WHAT TO DO
Each entry has to be copied exactly, with nothing missed.

(Collected data)
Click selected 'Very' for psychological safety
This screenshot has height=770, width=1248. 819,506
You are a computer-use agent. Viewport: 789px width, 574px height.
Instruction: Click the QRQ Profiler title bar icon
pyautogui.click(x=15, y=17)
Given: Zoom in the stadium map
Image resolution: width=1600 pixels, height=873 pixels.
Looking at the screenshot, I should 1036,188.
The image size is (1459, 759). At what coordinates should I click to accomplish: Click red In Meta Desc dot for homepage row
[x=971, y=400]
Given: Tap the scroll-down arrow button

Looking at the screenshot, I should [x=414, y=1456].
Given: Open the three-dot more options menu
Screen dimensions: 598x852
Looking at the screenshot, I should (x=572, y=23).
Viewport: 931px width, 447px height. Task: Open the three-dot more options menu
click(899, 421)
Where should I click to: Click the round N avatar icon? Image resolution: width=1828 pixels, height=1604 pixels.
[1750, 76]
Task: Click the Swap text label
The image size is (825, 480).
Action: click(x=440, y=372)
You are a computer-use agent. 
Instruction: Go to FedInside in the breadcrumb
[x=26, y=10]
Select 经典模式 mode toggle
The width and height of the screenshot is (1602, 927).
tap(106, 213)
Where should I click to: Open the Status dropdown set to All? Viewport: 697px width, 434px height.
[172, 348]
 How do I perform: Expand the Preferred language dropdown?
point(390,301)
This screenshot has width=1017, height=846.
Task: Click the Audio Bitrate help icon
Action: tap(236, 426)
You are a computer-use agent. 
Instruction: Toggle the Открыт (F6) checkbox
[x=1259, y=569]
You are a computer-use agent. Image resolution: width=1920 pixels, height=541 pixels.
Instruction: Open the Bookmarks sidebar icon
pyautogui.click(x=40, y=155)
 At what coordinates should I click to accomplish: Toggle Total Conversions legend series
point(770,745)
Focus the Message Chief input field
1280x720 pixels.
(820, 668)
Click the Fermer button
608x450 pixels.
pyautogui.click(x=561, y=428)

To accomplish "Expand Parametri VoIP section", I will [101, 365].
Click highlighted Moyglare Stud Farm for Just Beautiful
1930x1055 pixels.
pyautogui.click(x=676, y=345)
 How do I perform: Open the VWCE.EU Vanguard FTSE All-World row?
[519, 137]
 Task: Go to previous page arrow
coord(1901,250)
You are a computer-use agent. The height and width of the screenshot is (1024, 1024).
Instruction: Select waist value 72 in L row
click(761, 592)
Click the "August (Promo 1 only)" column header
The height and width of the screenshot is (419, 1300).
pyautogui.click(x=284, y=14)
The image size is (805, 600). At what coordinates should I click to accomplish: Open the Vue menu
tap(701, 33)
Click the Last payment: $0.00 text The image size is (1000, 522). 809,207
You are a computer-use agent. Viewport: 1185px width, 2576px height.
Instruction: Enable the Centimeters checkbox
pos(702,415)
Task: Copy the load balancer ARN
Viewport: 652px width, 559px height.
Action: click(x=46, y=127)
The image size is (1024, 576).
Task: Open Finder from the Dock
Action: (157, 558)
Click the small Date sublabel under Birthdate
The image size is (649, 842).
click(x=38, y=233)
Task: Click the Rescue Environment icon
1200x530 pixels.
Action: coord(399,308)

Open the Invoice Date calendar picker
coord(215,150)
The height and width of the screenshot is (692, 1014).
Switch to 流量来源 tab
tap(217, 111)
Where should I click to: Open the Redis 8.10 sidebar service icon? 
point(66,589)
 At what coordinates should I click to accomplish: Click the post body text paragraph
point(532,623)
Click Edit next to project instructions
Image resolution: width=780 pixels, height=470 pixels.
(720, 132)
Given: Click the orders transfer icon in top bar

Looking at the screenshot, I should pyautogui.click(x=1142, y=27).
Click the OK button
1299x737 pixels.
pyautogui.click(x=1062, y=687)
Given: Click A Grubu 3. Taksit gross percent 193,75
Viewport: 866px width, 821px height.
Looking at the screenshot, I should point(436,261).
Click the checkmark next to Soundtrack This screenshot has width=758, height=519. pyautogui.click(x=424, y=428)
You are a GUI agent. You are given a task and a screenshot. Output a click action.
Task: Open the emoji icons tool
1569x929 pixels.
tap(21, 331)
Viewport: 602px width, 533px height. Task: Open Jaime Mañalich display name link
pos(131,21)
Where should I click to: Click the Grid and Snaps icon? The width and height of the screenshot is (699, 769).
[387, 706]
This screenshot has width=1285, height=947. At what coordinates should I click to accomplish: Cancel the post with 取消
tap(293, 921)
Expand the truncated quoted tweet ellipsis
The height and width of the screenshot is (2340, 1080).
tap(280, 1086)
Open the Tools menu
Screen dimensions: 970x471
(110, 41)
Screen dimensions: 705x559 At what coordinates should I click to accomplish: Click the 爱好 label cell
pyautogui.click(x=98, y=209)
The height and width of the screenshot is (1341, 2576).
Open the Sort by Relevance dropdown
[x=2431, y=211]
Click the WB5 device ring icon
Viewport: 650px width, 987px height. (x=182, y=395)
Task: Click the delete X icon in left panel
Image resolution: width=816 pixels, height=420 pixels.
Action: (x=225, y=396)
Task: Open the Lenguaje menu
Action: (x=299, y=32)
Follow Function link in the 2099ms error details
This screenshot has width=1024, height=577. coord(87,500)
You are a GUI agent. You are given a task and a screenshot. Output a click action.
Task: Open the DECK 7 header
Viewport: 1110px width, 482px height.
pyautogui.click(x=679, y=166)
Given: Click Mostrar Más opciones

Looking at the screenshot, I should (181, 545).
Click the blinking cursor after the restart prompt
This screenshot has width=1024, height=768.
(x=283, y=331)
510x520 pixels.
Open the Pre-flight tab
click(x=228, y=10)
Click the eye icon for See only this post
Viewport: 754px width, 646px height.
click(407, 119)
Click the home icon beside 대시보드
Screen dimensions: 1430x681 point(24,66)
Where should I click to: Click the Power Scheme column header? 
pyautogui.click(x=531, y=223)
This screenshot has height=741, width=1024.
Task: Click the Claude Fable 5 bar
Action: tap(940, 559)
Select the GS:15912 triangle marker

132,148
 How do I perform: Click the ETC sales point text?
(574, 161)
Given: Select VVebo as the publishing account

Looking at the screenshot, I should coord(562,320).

THE ANSWER
Click selected 'Very' for psychological safety
This screenshot has height=770, width=1248. 819,506
You are a computer-use agent. Viewport: 789px width, 574px height.
Instruction: Click the QRQ Profiler title bar icon
pyautogui.click(x=15, y=17)
Given: Zoom in the stadium map
Image resolution: width=1600 pixels, height=873 pixels.
Looking at the screenshot, I should 1036,188.
The image size is (1459, 759). At what coordinates should I click to accomplish: Click red In Meta Desc dot for homepage row
[x=971, y=400]
Given: Tap the scroll-down arrow button

Looking at the screenshot, I should [x=414, y=1456].
Given: Open the three-dot more options menu
Screen dimensions: 598x852
Looking at the screenshot, I should (x=572, y=23).
Viewport: 931px width, 447px height. Task: Open the three-dot more options menu
click(899, 421)
Where should I click to: Click the round N avatar icon? Image resolution: width=1828 pixels, height=1604 pixels.
[1750, 76]
Task: Click the Swap text label
The image size is (825, 480).
Action: click(x=440, y=372)
You are a computer-use agent. 
Instruction: Go to FedInside in the breadcrumb
[x=26, y=10]
Select 经典模式 mode toggle
The width and height of the screenshot is (1602, 927).
tap(106, 213)
Where should I click to: Open the Status dropdown set to All? Viewport: 697px width, 434px height.
[172, 348]
 How do I perform: Expand the Preferred language dropdown?
point(390,301)
This screenshot has width=1017, height=846.
Task: Click the Audio Bitrate help icon
Action: tap(236, 426)
You are a computer-use agent. 
Instruction: Toggle the Открыт (F6) checkbox
[x=1259, y=569]
You are a computer-use agent. Image resolution: width=1920 pixels, height=541 pixels.
Instruction: Open the Bookmarks sidebar icon
pyautogui.click(x=40, y=155)
 At what coordinates should I click to accomplish: Toggle Total Conversions legend series
point(770,745)
Focus the Message Chief input field
1280x720 pixels.
(820, 668)
Click the Fermer button
608x450 pixels.
pyautogui.click(x=561, y=428)

To accomplish "Expand Parametri VoIP section", I will [101, 365].
Click highlighted Moyglare Stud Farm for Just Beautiful
1930x1055 pixels.
pyautogui.click(x=676, y=345)
 How do I perform: Open the VWCE.EU Vanguard FTSE All-World row?
[519, 137]
 Task: Go to previous page arrow
coord(1901,250)
You are a computer-use agent. The height and width of the screenshot is (1024, 1024).
Instruction: Select waist value 72 in L row
click(761, 592)
Click the "August (Promo 1 only)" column header
The height and width of the screenshot is (419, 1300).
pyautogui.click(x=284, y=14)
The image size is (805, 600). At what coordinates should I click to accomplish: Open the Vue menu
tap(701, 33)
Click the Last payment: $0.00 text The image size is (1000, 522). 809,207
You are a computer-use agent. Viewport: 1185px width, 2576px height.
Instruction: Enable the Centimeters checkbox
pos(702,415)
Task: Copy the load balancer ARN
Viewport: 652px width, 559px height.
Action: click(x=46, y=127)
The image size is (1024, 576).
Task: Open Finder from the Dock
Action: (157, 558)
Click the small Date sublabel under Birthdate
The image size is (649, 842).
click(x=38, y=233)
Task: Click the Rescue Environment icon
1200x530 pixels.
Action: coord(399,308)

Open the Invoice Date calendar picker
coord(215,150)
The height and width of the screenshot is (692, 1014).
Switch to 流量来源 tab
tap(217, 111)
Where should I click to: Open the Redis 8.10 sidebar service icon? 
point(66,589)
 At what coordinates should I click to accomplish: Click the post body text paragraph
point(532,623)
Click Edit next to project instructions
Image resolution: width=780 pixels, height=470 pixels.
(720, 132)
Given: Click the orders transfer icon in top bar

Looking at the screenshot, I should pyautogui.click(x=1142, y=27).
Click the OK button
1299x737 pixels.
pyautogui.click(x=1062, y=687)
Given: Click A Grubu 3. Taksit gross percent 193,75
Viewport: 866px width, 821px height.
Looking at the screenshot, I should point(436,261).
Click the checkmark next to Soundtrack This screenshot has width=758, height=519. pyautogui.click(x=424, y=428)
You are a GUI agent. You are given a task and a screenshot. Output a click action.
Task: Open the emoji icons tool
1569x929 pixels.
tap(21, 331)
Viewport: 602px width, 533px height. Task: Open Jaime Mañalich display name link
pos(131,21)
Where should I click to: Click the Grid and Snaps icon? The width and height of the screenshot is (699, 769).
[387, 706]
This screenshot has width=1285, height=947. At what coordinates should I click to accomplish: Cancel the post with 取消
tap(293, 921)
Expand the truncated quoted tweet ellipsis
The height and width of the screenshot is (2340, 1080).
tap(280, 1086)
Open the Tools menu
Screen dimensions: 970x471
(110, 41)
Screen dimensions: 705x559 At what coordinates should I click to accomplish: Click the 爱好 label cell
pyautogui.click(x=98, y=209)
The height and width of the screenshot is (1341, 2576).
Open the Sort by Relevance dropdown
[x=2431, y=211]
Click the WB5 device ring icon
Viewport: 650px width, 987px height. (x=182, y=395)
Task: Click the delete X icon in left panel
Image resolution: width=816 pixels, height=420 pixels.
Action: (x=225, y=396)
Task: Open the Lenguaje menu
Action: (x=299, y=32)
Follow Function link in the 2099ms error details
This screenshot has width=1024, height=577. coord(87,500)
You are a GUI agent. You are given a task and a screenshot. Output a click action.
Task: Open the DECK 7 header
Viewport: 1110px width, 482px height.
pyautogui.click(x=679, y=166)
Given: Click Mostrar Más opciones

Looking at the screenshot, I should (181, 545).
Click the blinking cursor after the restart prompt
This screenshot has width=1024, height=768.
(x=283, y=331)
510x520 pixels.
Open the Pre-flight tab
click(x=228, y=10)
Click the eye icon for See only this post
Viewport: 754px width, 646px height.
click(407, 119)
Click the home icon beside 대시보드
Screen dimensions: 1430x681 point(24,66)
Where should I click to: Click the Power Scheme column header? 
pyautogui.click(x=531, y=223)
This screenshot has height=741, width=1024.
Task: Click the Claude Fable 5 bar
Action: tap(940, 559)
Select the GS:15912 triangle marker

132,148
 How do I perform: Click the ETC sales point text?
(574, 161)
Given: Select VVebo as the publishing account

Looking at the screenshot, I should coord(562,320).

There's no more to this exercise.